Bao Qifan, Dean of Academy of International Transport and Logics at the East China Normal University (ECNU), who is known as the “King of the Grab Crane”, summarized his career path as one of incessant exploration driven by craftsmanship—an attitude featuring full dedication to one’s profession and attention to every detail. “We need to advocate craftsmanship and raise public awareness of the importance of vocational education, so as to offer a springboard for the advancement of manufacturing and innovation,” said Bao.
In the spirit of “doing your best or not at all, Bian Jianhong, Principal of the Yangpu Vocational and Technical School who has won the “Shanghai Education Hero” (SEH) and “Super Principal” (SP) titles, led the auto body repair team of his school to win medals at the 42nd, 43th and 44th WorldSkills Competition consecutively: from medallion for excellence to silver medal and then to gold medal. By “taking bold moves that others dare not take or even think”, e.g. establishing partnerships with industrial giants, he facilitated the creation of an innovative training model, thus not only ensuring that each graduate had a promising career, but also turning his school into a cradle for skilled talents eagerly sought after by the local labor market and the markets across the whole country.
“In 1982, an opinion poll in the U.S. showed that 57% of families hoped to send their children to college, and this number rose to 92% in 2010. China has reached the same stage.” said Wu Xianwei, Principal of Shanghai Information Technology College who has also won the SEH and SP titles. He noted that higher vocational education had nurtured the first college graduates in China and that Shanghai, as the first city in China to witness the take-off in vocational education, should seek to build a “Shanghai Model” to sustain the future development of the sector. He stressed that “to make Shanghai a modern international metropolis with global influence by 2035, a major step is to upgrade our education system to the world-class level, of which vocational education is a crucial part.”

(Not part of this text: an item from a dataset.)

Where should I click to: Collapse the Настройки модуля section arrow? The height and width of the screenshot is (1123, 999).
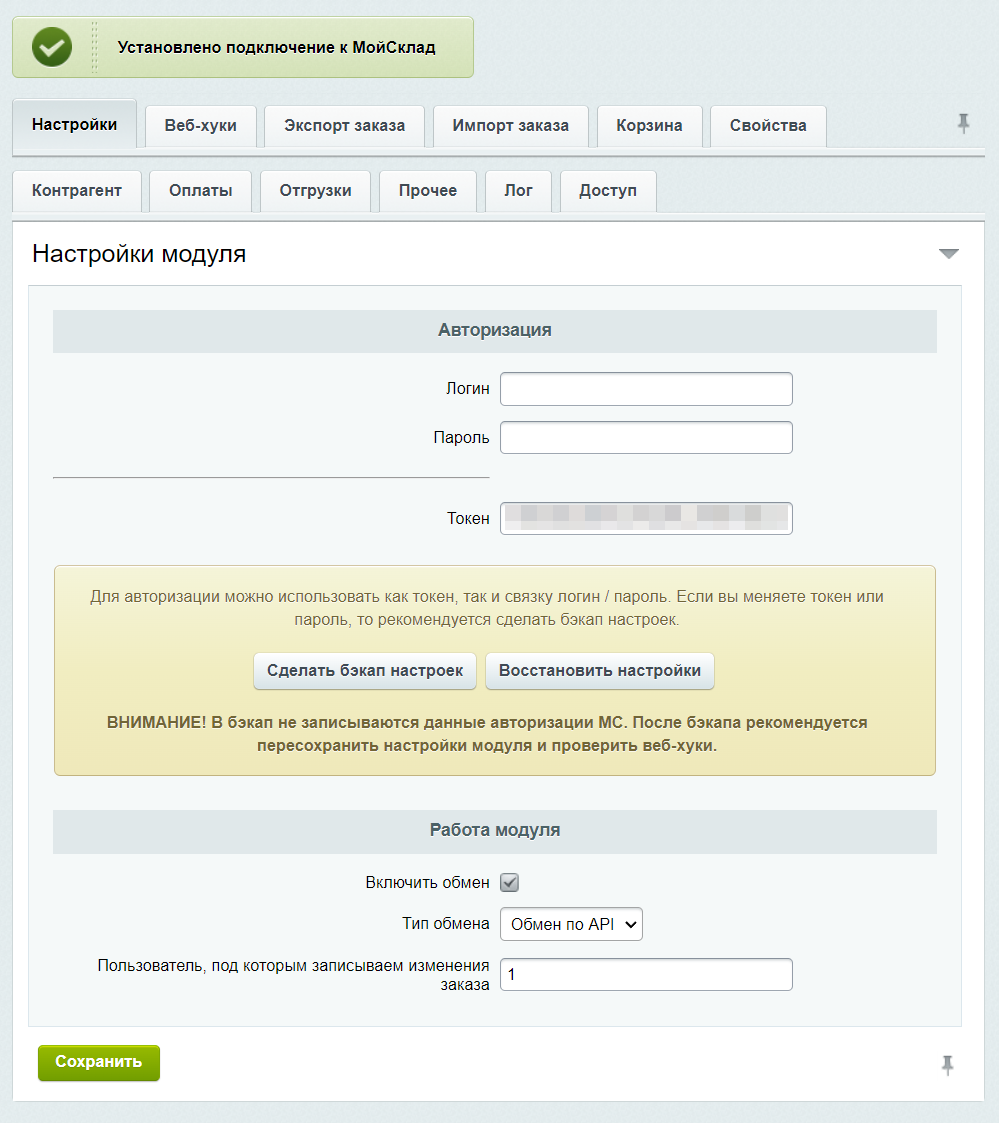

To achieve that goal, he proposed three measures: building an experimental vocational college to explore a training model covering middle and higher vocational education and undergraduate programs; grouping vocational education institutions into showcase groups, focusing on specific industries, such as biomedicine and integrated circuit; improving the vocational education system by implementing the “diploma plus technical certificates” pilot project, reforming the examination and admission system of vocational colleges, establishing an academic credit bank system and building a strong body of teachers with both academic and practical professional skills, etc.

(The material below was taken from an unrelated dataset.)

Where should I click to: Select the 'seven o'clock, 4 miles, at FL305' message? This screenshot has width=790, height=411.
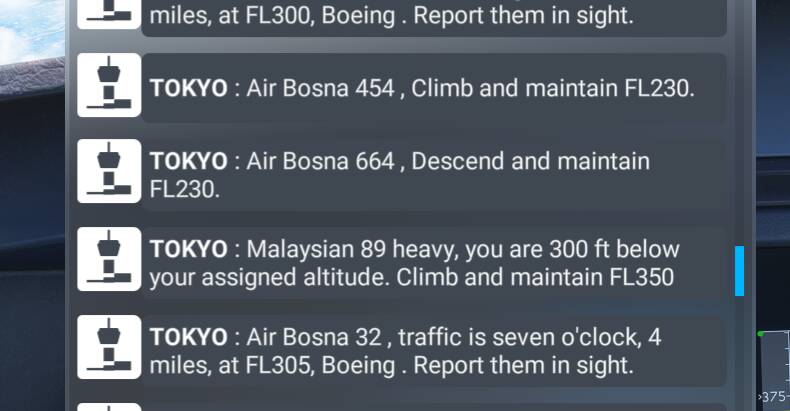click(x=434, y=351)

“Putting vocational education in a strategic position should not be only theoretical, but should be accompanied by pragmatic policies and measures,” said Xu Guoqing, Director of the Institute of Vocational and Adult Education at ECNU, who regarded textbook quality as one of the most important factors in improving vocational education. He noted that the vocational education sector in Shanghai should push forward curriculum reform, starting with the development of high-quality textbooks and teaching materials. “With the boundaries of different professions becoming increasingly blurred, we need to train more cross-disciplinary technical talents. Shanghai should take the lead in this drive,” said Xu.